■ TEXTE À LIRE
- - - -
Vivre ensemble

Quotidien et rituels

La vie quotidienne lors d’une navigation au long cours se définit comme l’ensemble des pratiques journalières de l’équipage. Le quotidien s’articule notamment autour  d’horaires et de règles de conduite ritualisées, dominées par le travail.

Celui-ci est l’élément central, structurant le long cours : il se présente comme la colonne vertébrale autour de laquelle s’organise le quotidien de l’équipage. Alors que les scientifiques ont des journées vides dues à l’attente du débarquement leur permettant de faire leurs analyses1, les matelots eux doivent s’occuper du gréement et de la manœuvre du navire. Le travail est rude2 et laisse peu d’occasions pour se reposer et se distraire. Ces besognes sont source d’épuisement à la fois physique et moral. L’équipage subit en outre des conditions souvent défavorables à l’image de la houle, du brouillard et des tempêtes. Le labeur des marins reste donc dangereux, ce qui entraîne des accidents fréquents. Chaque mauvaise décision peut s’avérer néfaste, comme en témoigne l’exemple du naufrage au port aux français3

L’organisation du travail se fait aux « trois-quarts »4 : quatre heures de travail correspondent à 8 heures de repos. Celui-ci peut s’adapter à la dégradation des conditions de la navigation par l’instauration des « deux-quarts »5. Ce système est également applicable chez les officiers.
- - - -
■ DONNÉES SOURCES
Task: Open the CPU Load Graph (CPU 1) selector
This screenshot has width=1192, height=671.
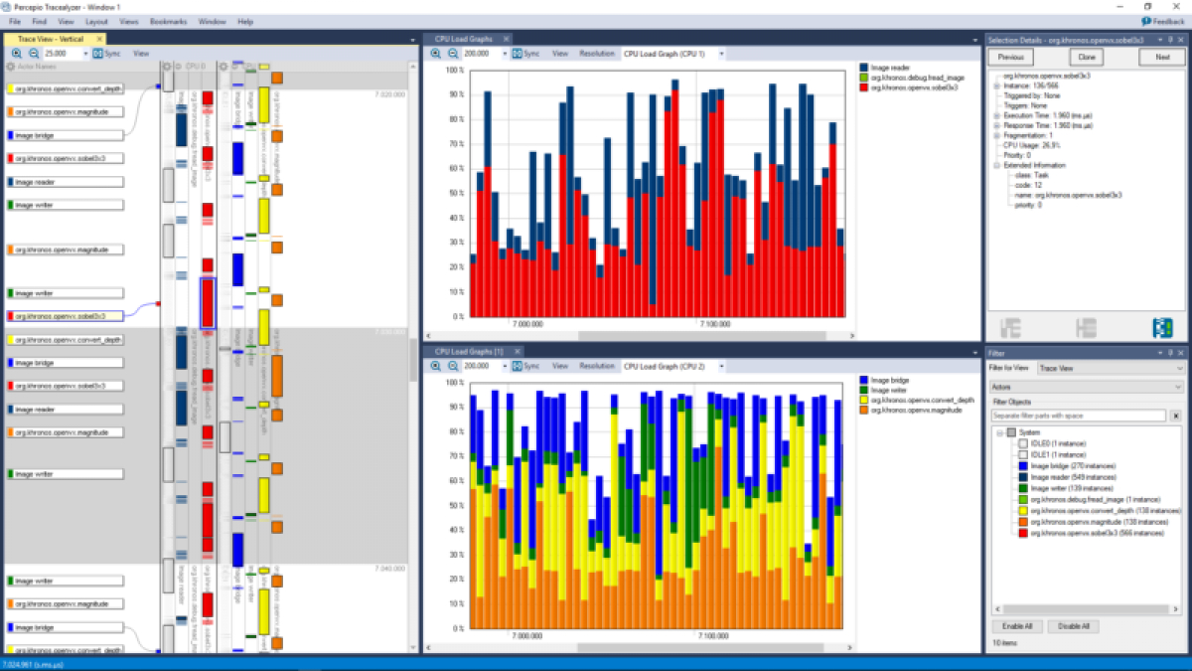Action: click(x=721, y=54)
- - - -
■ CONSIGNES
a: Dans le texte sur la vie à bord, à combien d'heures de repos correspondent quatre heures de travail dans l'organisation aux « trois-quarts » ?
b: Recopiez tout le texte sur la vie à bord depuis « Vivre ensemble » jusqu'à « par le travail. ».
Les données ci-dessus n'ont aucun lien avec le texte.

■ RÉPONSES
a: Huit heures.

b:
Vivre ensemble

Quotidien et rituels

La vie quotidienne lors d’une navigation au long cours se définit comme l’ensemble des pratiques journalières de l’équipage. Le quotidien s’articule notamment autour  d’horaires et de règles de conduite ritualisées, dominées par le travail.